Quem escreve

Descrever-me é bem complicado. Não sou ao certo algo… comum. Tenho minhas próprias características e as amo do jeito que são. Muitos hão de julgar-me, e muitos me julgarão. E a idade é o primeiro ponto onde encontro decepção. Alguns dizem que amor não tem idade. Porém outros discriminam os mais jovens apaixonados. E isso me frustra o coração.
Posso ser o que tu sempre quiseste, e ao mesmo tempo, teu pior pesadelo. Dependes muito de como tu me tratas, pois exijo pelo menos um pouco de simpatia. Não sou sorridente o tempo todo, ou pelo menos tento não ser. Pois acredito que devemos tratar cada um de uma maneira específica. E não apenas ser a mesma com qualquer um que conhecer.
Sorrir… Não é apenas abrir os lábios. Tu tens que realmente s e n t i r. Sorrir… É uma das conseqüências da felicidade. E, faça-me um favor. Não abra um sorriso amarelo para mim. Eu reconheço a tristeza de longe (Ela já foi muito presente em minha vida), e ajudar-te-ei a combater esse mau, mesmo contra a tua vontade.
Hei de ser um bocado inconveniente, convenhamos lá. Mesmo sendo um inconveniente bom (…). Tá, como assim bom? Porque eu não irei parar de tentar-te feliz fazer.

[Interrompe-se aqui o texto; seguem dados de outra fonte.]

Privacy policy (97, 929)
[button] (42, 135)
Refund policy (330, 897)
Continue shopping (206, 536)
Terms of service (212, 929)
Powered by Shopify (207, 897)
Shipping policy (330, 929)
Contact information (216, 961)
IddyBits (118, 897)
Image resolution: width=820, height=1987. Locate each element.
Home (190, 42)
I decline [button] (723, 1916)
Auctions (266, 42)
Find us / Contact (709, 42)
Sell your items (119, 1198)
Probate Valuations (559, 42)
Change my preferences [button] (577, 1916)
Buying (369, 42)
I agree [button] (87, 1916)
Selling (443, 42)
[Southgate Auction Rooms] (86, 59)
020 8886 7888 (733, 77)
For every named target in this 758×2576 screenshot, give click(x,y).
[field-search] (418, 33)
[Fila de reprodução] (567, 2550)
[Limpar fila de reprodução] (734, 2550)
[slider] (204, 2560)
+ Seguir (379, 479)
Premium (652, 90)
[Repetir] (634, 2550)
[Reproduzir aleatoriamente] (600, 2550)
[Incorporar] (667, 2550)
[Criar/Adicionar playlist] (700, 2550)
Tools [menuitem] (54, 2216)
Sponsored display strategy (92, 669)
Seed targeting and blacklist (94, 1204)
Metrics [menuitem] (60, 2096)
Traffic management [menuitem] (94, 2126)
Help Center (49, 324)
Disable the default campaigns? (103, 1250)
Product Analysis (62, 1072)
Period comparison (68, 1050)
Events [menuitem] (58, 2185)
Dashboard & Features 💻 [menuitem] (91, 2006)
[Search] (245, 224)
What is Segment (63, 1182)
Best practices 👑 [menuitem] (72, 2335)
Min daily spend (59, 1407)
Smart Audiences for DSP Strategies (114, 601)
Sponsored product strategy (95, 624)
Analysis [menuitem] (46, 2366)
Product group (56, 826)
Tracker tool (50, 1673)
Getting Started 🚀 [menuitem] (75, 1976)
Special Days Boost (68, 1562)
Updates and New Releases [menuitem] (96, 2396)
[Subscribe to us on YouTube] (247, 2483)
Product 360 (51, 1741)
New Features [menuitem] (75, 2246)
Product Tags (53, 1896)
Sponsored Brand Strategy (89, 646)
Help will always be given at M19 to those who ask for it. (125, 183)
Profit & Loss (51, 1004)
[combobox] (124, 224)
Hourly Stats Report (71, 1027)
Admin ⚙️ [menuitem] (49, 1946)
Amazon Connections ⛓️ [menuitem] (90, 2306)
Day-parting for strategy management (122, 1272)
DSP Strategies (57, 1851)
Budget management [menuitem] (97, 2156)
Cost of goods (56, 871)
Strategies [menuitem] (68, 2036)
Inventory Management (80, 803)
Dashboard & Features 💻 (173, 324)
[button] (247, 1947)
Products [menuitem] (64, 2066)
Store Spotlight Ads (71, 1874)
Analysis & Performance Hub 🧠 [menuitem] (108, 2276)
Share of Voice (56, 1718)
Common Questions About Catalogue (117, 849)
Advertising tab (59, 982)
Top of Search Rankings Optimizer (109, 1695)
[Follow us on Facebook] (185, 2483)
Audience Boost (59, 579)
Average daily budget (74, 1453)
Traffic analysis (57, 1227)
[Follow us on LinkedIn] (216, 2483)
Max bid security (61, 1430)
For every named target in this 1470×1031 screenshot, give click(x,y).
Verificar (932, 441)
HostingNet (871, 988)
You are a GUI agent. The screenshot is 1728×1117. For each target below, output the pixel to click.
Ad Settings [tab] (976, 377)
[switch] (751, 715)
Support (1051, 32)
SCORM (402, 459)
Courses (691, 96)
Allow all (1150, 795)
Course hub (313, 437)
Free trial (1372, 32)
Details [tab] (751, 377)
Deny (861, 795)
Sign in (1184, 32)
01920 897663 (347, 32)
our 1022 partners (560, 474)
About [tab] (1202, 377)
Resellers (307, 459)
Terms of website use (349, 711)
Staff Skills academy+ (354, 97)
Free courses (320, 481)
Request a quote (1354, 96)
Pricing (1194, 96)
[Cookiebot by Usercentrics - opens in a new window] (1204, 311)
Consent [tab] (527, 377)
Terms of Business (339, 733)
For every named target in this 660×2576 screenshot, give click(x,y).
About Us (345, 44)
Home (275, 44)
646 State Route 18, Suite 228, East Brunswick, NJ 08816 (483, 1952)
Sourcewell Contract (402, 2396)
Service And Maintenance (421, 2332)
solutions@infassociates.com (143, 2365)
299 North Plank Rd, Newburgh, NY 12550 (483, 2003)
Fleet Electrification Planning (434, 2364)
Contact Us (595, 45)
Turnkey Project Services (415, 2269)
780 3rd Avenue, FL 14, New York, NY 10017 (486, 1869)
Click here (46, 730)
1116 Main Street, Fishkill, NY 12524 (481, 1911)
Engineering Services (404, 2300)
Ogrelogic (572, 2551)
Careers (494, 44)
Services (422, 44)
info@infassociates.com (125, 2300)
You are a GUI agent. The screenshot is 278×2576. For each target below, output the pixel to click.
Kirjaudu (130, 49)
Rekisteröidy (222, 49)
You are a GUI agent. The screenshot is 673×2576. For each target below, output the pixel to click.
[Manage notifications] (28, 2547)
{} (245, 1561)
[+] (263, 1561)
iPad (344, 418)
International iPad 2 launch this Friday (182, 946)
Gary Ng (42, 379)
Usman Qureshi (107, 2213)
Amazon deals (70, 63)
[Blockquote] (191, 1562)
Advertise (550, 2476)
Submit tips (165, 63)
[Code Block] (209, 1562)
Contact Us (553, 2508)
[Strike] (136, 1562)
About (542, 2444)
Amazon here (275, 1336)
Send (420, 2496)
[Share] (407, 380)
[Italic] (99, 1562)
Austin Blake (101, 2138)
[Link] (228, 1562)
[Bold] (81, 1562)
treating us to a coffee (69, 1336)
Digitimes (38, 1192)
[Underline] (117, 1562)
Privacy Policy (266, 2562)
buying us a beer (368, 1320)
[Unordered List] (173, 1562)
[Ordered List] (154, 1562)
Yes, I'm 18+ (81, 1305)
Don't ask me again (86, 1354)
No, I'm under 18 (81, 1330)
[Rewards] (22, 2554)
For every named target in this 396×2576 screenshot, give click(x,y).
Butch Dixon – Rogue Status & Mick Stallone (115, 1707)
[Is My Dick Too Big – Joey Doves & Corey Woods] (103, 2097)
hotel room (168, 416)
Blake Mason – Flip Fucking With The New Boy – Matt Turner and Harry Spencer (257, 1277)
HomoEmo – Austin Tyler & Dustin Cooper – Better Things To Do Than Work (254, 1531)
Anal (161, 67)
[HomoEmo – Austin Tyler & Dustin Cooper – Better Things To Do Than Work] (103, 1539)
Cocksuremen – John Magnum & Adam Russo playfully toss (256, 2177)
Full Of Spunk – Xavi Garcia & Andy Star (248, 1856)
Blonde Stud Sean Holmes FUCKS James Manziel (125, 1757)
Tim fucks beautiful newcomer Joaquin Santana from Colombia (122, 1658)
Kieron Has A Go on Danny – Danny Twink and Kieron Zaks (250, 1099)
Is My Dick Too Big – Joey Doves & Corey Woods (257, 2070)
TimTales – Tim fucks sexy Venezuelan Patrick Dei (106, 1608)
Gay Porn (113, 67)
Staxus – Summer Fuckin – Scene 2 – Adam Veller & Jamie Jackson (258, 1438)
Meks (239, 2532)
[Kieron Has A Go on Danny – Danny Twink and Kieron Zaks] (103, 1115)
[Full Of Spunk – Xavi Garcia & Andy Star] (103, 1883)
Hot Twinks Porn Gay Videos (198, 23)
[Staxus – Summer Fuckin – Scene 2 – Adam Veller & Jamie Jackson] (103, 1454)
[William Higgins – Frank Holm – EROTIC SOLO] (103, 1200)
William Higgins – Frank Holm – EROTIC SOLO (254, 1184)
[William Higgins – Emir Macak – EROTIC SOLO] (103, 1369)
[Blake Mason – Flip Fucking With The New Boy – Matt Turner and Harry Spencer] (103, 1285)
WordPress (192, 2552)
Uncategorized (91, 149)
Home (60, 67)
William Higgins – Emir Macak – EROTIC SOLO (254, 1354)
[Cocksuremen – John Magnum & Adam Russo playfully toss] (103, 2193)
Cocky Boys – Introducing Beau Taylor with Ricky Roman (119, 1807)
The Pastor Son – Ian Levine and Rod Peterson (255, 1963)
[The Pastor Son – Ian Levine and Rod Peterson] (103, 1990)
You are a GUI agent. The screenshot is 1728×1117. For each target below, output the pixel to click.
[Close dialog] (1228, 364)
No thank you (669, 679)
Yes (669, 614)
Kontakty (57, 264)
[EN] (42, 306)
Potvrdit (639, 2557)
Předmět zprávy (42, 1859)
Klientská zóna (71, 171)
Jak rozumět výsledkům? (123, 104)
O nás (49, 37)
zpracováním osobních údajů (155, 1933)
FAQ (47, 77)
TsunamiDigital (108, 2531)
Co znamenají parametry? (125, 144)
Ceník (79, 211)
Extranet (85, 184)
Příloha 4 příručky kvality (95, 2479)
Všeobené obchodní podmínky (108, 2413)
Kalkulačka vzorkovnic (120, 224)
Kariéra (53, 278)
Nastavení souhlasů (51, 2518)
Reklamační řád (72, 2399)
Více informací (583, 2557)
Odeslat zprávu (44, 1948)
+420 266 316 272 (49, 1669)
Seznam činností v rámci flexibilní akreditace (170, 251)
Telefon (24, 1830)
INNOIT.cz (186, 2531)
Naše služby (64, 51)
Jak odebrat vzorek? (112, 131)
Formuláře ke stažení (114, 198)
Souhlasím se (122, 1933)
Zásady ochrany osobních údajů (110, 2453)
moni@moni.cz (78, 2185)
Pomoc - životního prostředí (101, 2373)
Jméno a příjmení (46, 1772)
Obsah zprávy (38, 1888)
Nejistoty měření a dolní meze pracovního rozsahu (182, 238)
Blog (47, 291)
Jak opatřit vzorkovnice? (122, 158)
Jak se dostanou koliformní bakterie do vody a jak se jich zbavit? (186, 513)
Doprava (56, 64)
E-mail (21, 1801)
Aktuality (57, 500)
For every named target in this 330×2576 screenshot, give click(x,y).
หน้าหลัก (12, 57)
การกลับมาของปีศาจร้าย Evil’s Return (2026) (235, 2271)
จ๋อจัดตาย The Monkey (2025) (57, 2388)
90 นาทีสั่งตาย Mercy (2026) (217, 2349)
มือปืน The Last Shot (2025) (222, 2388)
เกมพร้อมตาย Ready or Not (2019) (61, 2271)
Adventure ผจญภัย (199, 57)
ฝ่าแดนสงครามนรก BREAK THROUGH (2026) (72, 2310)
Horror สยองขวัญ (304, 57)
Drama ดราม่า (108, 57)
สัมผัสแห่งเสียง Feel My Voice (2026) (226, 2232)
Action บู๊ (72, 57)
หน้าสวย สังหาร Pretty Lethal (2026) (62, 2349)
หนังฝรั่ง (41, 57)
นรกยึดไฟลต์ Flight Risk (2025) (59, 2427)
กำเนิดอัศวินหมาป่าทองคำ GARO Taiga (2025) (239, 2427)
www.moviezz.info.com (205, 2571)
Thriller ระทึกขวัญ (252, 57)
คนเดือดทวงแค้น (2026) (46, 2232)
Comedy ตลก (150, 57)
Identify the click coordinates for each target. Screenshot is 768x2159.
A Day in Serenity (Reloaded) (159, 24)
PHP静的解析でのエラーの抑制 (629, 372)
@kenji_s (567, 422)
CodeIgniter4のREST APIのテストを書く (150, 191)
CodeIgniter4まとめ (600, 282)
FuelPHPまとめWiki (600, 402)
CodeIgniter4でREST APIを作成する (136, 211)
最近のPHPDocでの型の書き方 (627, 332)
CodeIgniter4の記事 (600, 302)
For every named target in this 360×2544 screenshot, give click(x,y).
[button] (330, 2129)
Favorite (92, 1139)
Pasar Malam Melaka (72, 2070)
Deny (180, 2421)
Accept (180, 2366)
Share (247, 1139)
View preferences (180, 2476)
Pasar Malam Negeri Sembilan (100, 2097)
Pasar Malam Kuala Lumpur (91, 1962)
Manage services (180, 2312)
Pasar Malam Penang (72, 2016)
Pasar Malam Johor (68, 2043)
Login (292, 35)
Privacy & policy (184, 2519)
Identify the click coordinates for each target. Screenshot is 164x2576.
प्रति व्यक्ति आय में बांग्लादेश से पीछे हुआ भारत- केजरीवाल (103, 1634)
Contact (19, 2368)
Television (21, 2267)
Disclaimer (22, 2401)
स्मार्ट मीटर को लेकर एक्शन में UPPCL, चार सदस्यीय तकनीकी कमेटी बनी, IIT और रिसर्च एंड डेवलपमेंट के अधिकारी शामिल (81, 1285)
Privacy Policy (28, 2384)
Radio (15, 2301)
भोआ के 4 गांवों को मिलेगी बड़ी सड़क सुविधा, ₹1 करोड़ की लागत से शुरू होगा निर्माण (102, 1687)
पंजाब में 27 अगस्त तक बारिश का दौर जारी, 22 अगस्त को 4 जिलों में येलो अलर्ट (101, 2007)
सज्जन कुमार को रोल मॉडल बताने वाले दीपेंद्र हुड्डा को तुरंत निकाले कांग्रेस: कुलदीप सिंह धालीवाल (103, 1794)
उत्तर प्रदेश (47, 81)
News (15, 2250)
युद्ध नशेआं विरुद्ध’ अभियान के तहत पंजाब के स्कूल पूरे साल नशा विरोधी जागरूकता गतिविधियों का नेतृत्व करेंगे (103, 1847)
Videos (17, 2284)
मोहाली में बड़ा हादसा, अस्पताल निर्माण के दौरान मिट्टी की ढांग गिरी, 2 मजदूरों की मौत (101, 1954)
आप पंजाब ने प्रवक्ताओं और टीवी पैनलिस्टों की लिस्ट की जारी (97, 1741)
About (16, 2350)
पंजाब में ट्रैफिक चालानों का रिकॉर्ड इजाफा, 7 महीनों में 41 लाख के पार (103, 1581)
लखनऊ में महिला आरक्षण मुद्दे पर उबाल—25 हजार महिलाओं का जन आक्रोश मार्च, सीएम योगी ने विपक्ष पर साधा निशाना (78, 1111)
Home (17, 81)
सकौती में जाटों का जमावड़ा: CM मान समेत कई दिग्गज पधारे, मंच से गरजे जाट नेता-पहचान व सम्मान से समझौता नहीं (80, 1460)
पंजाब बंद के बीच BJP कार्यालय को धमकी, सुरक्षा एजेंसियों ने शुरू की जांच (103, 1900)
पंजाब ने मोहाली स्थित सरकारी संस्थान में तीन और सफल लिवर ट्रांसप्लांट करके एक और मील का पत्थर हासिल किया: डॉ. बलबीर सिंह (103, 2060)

Tu podes até pedir para eu parar. Mas eu não irei. Sabe… Vou te contar um segredo: Eu tenho uma grande atração por pessoas felizes (…)

Eliza é um apelido que minha mãe me colocou quando eu nasci, mas não pegou.  Meus amigos (inimigos, conhecidos, parentes, agregados e aderentes) me chamam de Liz. Mas você pode me chamar de Senhora.